Eight Years of Textiles, History, Art, Gardens, and a Little Mental Traveling with Courtney Barnes

6.29.2009

Paintboxes


After looking at Tim Hussey's photographs of Jill Hooper's studio with all of its handsome, well-worn art supplies, I started daydreaming about antique and vintage tools that could be used today, either as originally intended or in an entirely new way.


Paintboxes came to mind first. Old Reeves paintboxes ranging from vintage metal examples to one of the company's distinguished 18th-century boxes with original watercolors given by General George Washington to Nelly Custis* may turn up at Christies or on eBay. The detail images at the top show an eBay find, and pictured third is Turner's 19th-century box from the Tate archives. On its site, Winsor & Newton has other examples along with paint history.
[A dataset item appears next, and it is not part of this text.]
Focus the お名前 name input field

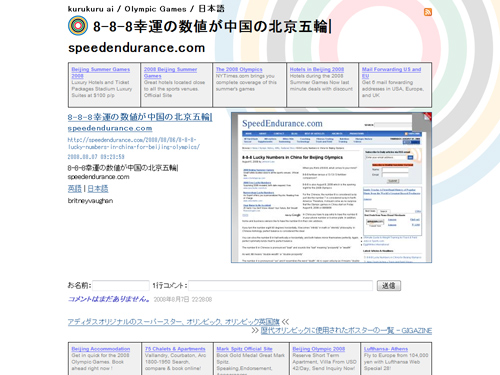point(121,286)
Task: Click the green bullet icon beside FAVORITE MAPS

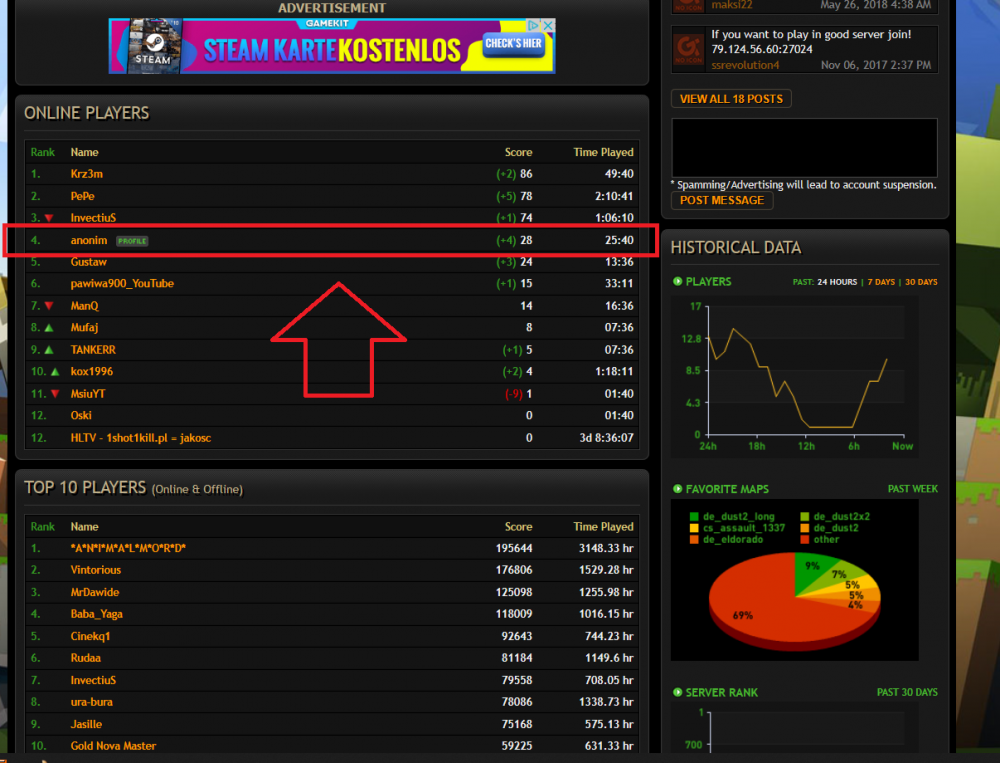Action: point(678,490)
*Christies auction highlight reported in Maine Antique Digest, March 2004.

9 comments:

Sanity Fair said...

Watercolors given by Washington to Nellie? Incredible. I'd be curious to know what they went for!

Amanda Stone Talley said...

Great Post! How cool is that? I wish I was better organized with my art supplies. I do have a nifty little metal cart though! There is so much to learn about an artist by what is in their paintbox. Fascinating subject-matter as always.

La Maison Fou said...

Love these! Eye candy for the artist within.
It just makes you go out and create something!
L

Style Court said...

Amanda -- I bet your cart is really interesting and brimming with cool supplies!

Sanity -- I think the estimate was $20,000 - 30,000. I'd have to check.

Karena said...

I seem to have art supplies everywhere! Two rolling bins, carrier totes, etc. I go between painting on my deck in nice weather, The Winged Scarab Art Space, and ARTichokes Open Studios!

Anonymous said...

I am a working artist - as an aside, I inherited a metal paintbox, complete with Winsor Newton paints, all from the 30's - my stepfather was British; he was captured in WWII in N. Africa - he escaped with a friend from an Italian prison camp - they hid out with an Italian family, the patriarch of which was an artist - he taught them the rudiments of art and to speak Italian, the idea being they could escape and if they encountered the enemy they could pass theirselves off as travelling landscape painters - and I have the paintbox! Over the years I have used the paints, they were preserve in a wonderful quality linseed oil base - I have a son who will inherit this art legacy - he is 44 and is on his way to fame and fortune in the art world - so I loved this post!

Suzanne

Style Court said...

Suzanne -- what a fascinating story! Wonderful family history. Thanks for sharing.

Kat said...

I have read your blog for over a year but must say--- it is truly wonderful. There is no magazine out there I would rather read. You do a fantastic job. Is there a book in the works?

Style Court said...

Oh my Kat, that's such a nice thing to say. I really appreciate it!